▶ [Extrait cité]:
▼
U-BOOT 171 VISIOSN DE NUIT

le 22/06/2016 publié dans le 267 de Subaqua
U 171 UNE
Jean-Louis Maurette
par Jean-Louis Maurette

Jean-Louis Maurette nous convie à une exceptionnelle plongée de nuit sur le sous-marin U 171 coulé par une mine en 1942 au large de Lorient, par 38 m de fond. L’occasion pour lui d’honorer la mémoire des sous-mariniers disparus et de faire le point sur une technique particulière qui préfigure des plongées beaucoup plus profondes…

Ce jeudi d’octobre, au ponton de la BSM de Lorient, l’ancienne base sous-marine, le bruit et l’animation accompagnant habituellement les sorties en mer ont laissé place au silence. Durant la préparation du matériel, les quatre plongeurs évitent de troubler la sérénité des lieux par des éclats sonores déplacés. Il est vingt heures passé et la nuit est tombée brutalement…

Le bateau quitte le quai, accompagné par le doux ronronnement du moteur. Le temps est idéal pour une plongée de nuit, but de cette sortie. Mais alors que, la plupart du temps, ce type de plongée est réservé à la bande littorale et aux faibles profondeurs, nous avons décidé de rendre visite aux vestiges de l’U 171 qui reposent par 38 m à l’ouest de la pointe de Pen Men, près de l’île de Groix (lat. N 47° 39, 470 – long. W 003° 34, 857 en WGS 84). Nous avons promis aussi aux amis allemands du Verband Deutscher U-Bootfahrer e.V., d’anciens sous-mariniers, de déployer le drapeau de leur association sur le kiosque, à la mémoire des disparus en mer.
▲
(Entrées de texte et de localisation des items)
▼
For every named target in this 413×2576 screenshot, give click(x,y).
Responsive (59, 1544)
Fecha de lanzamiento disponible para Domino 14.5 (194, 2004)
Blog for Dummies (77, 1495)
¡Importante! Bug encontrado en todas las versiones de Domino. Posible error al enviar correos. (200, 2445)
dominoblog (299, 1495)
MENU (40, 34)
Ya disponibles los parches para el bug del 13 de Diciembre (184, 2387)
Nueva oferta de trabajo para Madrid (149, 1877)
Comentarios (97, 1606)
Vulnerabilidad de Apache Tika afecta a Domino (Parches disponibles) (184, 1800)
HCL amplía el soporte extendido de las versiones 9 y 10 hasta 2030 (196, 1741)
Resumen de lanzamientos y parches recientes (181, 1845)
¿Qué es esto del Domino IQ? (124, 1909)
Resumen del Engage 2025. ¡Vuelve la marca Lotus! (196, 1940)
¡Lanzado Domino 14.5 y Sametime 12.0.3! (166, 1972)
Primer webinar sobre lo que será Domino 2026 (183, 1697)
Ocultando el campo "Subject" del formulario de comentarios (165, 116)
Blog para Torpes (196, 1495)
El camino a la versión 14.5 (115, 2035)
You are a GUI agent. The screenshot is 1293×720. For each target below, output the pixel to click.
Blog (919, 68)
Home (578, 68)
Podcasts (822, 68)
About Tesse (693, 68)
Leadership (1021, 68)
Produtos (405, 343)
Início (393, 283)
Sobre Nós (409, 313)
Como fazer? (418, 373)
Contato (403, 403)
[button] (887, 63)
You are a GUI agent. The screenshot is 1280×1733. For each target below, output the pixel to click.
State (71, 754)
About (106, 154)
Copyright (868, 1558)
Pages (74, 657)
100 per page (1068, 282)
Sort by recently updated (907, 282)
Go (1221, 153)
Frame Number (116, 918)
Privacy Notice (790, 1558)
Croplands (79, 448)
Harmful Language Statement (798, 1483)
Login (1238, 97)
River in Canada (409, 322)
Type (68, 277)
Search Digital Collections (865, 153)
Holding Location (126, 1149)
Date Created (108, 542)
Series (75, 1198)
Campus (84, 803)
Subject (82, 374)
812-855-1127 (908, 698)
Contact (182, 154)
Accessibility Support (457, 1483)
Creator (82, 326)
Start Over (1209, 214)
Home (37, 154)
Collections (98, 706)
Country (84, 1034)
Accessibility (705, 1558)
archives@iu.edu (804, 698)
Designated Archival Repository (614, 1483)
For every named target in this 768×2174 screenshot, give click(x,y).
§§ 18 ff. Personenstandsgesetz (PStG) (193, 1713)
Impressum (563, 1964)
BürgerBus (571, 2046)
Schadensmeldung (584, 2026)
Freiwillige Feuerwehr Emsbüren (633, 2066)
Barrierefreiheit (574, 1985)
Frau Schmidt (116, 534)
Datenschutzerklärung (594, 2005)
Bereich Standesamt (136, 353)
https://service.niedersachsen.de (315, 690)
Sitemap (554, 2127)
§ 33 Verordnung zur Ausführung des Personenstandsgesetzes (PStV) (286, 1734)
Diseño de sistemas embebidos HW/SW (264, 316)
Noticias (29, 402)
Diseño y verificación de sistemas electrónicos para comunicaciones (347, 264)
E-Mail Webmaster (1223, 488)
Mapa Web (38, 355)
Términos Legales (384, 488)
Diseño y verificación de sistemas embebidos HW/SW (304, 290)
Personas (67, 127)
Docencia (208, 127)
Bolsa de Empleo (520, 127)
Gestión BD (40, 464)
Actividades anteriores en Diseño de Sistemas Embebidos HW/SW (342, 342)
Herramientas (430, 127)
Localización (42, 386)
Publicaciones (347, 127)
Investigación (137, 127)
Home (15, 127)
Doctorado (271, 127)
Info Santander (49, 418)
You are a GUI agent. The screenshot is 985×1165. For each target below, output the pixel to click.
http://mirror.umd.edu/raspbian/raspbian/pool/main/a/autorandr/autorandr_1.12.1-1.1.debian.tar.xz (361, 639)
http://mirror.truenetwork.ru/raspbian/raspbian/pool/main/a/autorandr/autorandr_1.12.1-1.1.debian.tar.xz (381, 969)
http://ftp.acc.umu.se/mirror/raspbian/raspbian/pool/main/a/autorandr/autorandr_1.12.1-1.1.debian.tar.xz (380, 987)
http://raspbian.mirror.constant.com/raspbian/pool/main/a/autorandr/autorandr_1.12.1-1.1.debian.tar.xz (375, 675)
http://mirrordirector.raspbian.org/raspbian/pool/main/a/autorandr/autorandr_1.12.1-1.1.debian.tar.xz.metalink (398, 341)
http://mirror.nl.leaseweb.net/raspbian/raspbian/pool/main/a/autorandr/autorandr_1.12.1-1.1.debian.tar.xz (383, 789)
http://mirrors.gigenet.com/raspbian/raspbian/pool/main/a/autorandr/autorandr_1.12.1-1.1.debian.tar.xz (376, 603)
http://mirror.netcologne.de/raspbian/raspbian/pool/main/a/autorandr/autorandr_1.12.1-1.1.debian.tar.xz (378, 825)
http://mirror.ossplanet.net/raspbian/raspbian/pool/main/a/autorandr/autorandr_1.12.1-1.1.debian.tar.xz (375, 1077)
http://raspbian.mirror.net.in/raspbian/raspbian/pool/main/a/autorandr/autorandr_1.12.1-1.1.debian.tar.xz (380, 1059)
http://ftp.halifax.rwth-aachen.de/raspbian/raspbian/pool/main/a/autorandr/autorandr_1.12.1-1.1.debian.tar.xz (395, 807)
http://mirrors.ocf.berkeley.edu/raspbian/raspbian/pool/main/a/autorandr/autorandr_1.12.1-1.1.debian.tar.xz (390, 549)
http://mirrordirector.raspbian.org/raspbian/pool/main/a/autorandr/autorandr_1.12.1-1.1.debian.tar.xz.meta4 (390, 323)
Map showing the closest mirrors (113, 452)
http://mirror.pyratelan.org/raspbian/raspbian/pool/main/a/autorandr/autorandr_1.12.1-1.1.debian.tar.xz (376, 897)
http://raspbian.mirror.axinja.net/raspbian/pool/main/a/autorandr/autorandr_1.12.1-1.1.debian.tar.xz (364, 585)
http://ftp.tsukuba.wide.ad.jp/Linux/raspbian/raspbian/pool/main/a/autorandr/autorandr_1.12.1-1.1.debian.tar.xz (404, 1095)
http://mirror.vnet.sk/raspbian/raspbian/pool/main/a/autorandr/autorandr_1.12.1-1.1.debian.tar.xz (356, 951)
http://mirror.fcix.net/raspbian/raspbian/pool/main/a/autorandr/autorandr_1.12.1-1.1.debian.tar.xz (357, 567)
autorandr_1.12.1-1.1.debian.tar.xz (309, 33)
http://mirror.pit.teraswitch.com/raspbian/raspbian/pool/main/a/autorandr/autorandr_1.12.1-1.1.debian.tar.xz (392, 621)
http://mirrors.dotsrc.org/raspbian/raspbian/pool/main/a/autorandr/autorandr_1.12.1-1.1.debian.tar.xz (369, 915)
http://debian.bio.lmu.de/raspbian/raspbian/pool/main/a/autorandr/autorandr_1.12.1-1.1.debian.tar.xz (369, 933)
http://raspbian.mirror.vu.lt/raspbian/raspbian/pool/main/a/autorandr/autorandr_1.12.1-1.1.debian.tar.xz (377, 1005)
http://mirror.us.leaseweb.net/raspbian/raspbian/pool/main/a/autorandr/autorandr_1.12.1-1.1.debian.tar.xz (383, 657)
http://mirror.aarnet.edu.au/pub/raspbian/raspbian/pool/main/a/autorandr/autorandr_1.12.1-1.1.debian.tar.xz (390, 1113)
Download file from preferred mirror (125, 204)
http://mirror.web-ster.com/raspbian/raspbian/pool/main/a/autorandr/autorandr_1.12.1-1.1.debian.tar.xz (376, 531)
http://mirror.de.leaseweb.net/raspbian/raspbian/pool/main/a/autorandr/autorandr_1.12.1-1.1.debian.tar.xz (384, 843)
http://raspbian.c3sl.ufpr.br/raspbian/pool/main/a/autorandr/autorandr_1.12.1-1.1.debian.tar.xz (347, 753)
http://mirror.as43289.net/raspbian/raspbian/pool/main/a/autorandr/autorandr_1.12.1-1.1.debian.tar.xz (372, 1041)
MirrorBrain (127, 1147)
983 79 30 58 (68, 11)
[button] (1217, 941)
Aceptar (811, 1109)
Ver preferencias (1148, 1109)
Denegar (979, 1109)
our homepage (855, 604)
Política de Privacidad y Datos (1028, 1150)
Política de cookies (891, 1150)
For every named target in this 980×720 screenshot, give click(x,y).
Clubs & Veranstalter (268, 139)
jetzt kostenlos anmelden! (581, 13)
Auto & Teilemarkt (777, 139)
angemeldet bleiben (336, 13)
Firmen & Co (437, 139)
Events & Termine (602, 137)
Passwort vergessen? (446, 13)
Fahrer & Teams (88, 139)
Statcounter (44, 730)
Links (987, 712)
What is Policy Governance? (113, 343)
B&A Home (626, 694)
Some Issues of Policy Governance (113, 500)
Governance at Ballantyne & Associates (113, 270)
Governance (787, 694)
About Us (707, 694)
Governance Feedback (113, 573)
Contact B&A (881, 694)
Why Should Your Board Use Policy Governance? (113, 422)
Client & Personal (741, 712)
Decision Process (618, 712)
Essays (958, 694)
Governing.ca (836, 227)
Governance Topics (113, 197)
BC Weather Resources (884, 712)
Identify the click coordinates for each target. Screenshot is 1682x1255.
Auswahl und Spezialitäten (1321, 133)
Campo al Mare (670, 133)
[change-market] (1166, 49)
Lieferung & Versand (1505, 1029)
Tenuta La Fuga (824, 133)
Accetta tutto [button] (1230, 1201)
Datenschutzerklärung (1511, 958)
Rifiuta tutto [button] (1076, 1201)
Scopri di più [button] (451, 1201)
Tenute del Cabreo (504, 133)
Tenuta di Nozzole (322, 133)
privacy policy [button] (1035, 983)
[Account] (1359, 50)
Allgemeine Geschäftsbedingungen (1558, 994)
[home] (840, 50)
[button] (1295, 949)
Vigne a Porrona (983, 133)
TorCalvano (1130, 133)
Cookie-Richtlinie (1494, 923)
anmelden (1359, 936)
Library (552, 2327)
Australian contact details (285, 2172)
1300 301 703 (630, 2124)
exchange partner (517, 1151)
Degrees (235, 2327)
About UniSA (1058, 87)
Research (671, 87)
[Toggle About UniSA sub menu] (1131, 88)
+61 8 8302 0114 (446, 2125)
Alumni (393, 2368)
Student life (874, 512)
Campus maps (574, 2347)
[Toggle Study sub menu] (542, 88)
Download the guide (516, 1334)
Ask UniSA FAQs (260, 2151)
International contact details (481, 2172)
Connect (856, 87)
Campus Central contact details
▲
▶ [Consignes à suivre]: Redonnez l'article sur la plongée de nuit sur l'U 171 en entier, sans y changer quoi que ce soit. Appuyez-vous uniquement sur l'article.

▶ [Résultat de la tâche]:
U-BOOT 171 VISIOSN DE NUIT

le 22/06/2016 publié dans le 267 de Subaqua
U 171 UNE
Jean-Louis Maurette
par Jean-Louis Maurette

Jean-Louis Maurette nous convie à une exceptionnelle plongée de nuit sur le sous-marin U 171 coulé par une mine en 1942 au large de Lorient, par 38 m de fond. L’occasion pour lui d’honorer la mémoire des sous-mariniers disparus et de faire le point sur une technique particulière qui préfigure des plongées beaucoup plus profondes…

Ce jeudi d’octobre, au ponton de la BSM de Lorient, l’ancienne base sous-marine, le bruit et l’animation accompagnant habituellement les sorties en mer ont laissé place au silence. Durant la préparation du matériel, les quatre plongeurs évitent de troubler la sérénité des lieux par des éclats sonores déplacés. Il est vingt heures passé et la nuit est tombée brutalement…

Le bateau quitte le quai, accompagné par le doux ronronnement du moteur. Le temps est idéal pour une plongée de nuit, but de cette sortie. Mais alors que, la plupart du temps, ce type de plongée est réservé à la bande littorale et aux faibles profondeurs, nous avons décidé de rendre visite aux vestiges de l’U 171 qui reposent par 38 m à l’ouest de la pointe de Pen Men, près de l’île de Groix (lat. N 47° 39, 470 – long. W 003° 34, 857 en WGS 84). Nous avons promis aussi aux amis allemands du Verband Deutscher U-Bootfahrer e.V., d’anciens sous-mariniers, de déployer le drapeau de leur association sur le kiosque, à la mémoire des disparus en mer.